Lining up for diesel, which has doubled in price since the disaster, can be a full-time job. "To get four gallons, you wait from 6 a.m. to 6 p.m.," said one city resident.

Water trucks are selling to poorer families, but at high prices. Food prices, too, have risen rapidly in local markets, putting a huge burden on poor families.

But Ma Thanegi said she believes it is unfair for middle-class Rangoon residents to gripe, given the unprecedented scale of the disaster. "The government can't be helping the people rich enough to have phones," she said. "There are a lot of people without homes, with nothing at all. I think the government is doing the best they can with the resources, expertise and technical support they have. There is no experience of anything on this scale before."

Even before the cyclone sent a powerful tidal surge across vast swaths of the low-lying Irrawaddy Delta, the region's rice production was far below inherent potential. Many economists blame the situation on state controls that they say gave farmers little incentive to boost yields.
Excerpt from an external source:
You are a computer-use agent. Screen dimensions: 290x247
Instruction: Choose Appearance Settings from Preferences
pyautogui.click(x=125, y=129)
Burma had nevertheless remained self-sufficient in rice, but its exports dwindled.

The cyclone's savage harm to the delta, which normally accounts for about 65 percent of Burmese rice output, could cause food problems across the country for the foreseeable future. "It is far-reaching, really far-reaching," said one Rangoon-based agricultural expert. "The region was already underperforming, very much on the edge."

Already, rice prices in Rangoon markets have surged by nearly 50 percent. The U.N. Food and Agriculture Organization has warned that Burma may not meet commitments to export about 600,000 tons of rice in 2008.